Last time I checked, most web services (or even telephone providers) are not keeping track of or verifying nationalities. Thus, any blanket surveillance means they are inadvertently spying on US citizens/persons.

Let's say you have an American, living abroad. He signs up for a Skype account. Skype does not verify nationality or identity. He starts using Skype to call phones in some country the NSA finds suspicious (say, Afghanistan). A dragnet which would intercept these communications automatically would be illegal, as one of the parties was a US Citizen... and they would need a warrant.

The whole thing is ridiculous. The whole question of "do I need a warrant or not" requires you to prove that you do not. But to whom? You are in the pre-warrant phase... Crazy.


If you live in the US then NSA cannot listen to your calls as you are what Obama administration calls a "US person".


But the NSA can certainly listen to his wife's calls... many of which may include him as the other endpoint.
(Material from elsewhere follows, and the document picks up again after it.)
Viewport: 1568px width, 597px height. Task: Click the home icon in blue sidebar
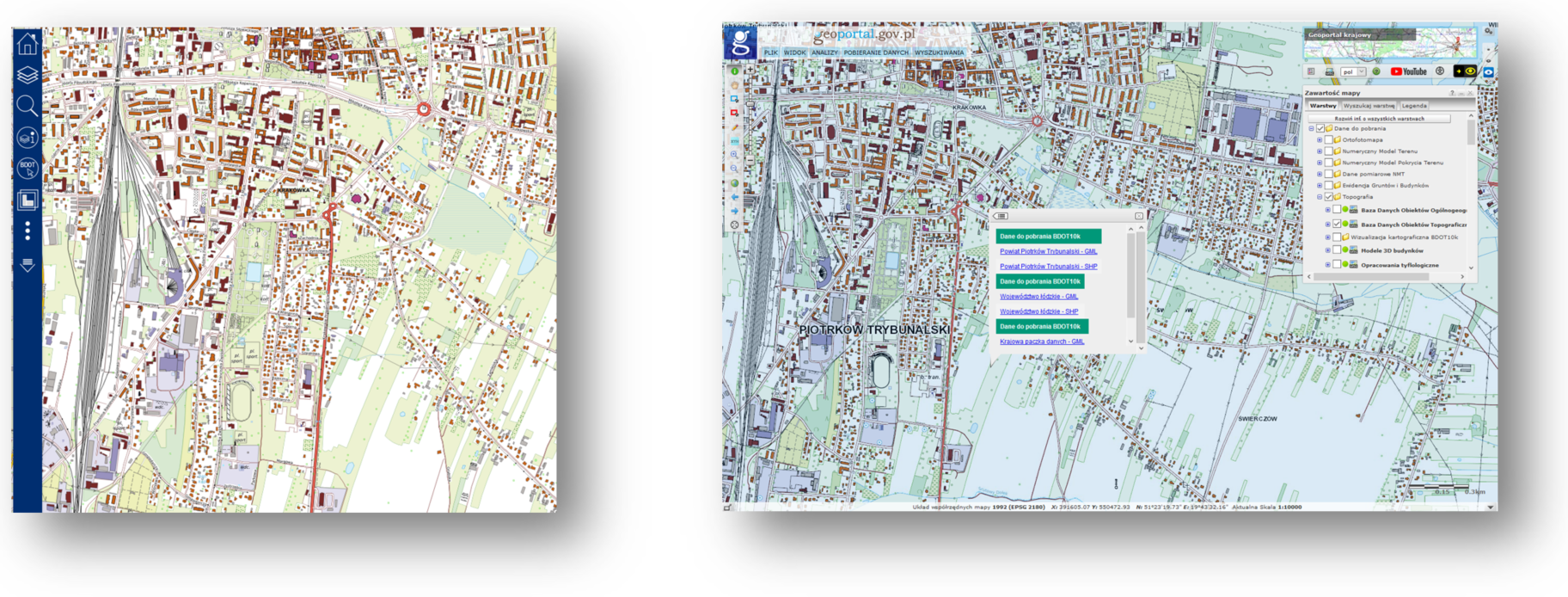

This is an obvious edge case even if this legal smoke-screen offered any actual protection, which seems unlikely.


Why do you think NSA can listen to his wife's calls?


Because I misread his comment.

Also, because I don't believe that these policies are worth anything; what really matters are capabilities, and the NSA clearly has whatever access it needs to listen to anyone it wants.


If for some reason she was the target of an investigation it might be safe to assume they could listen to her side of the conversation at least.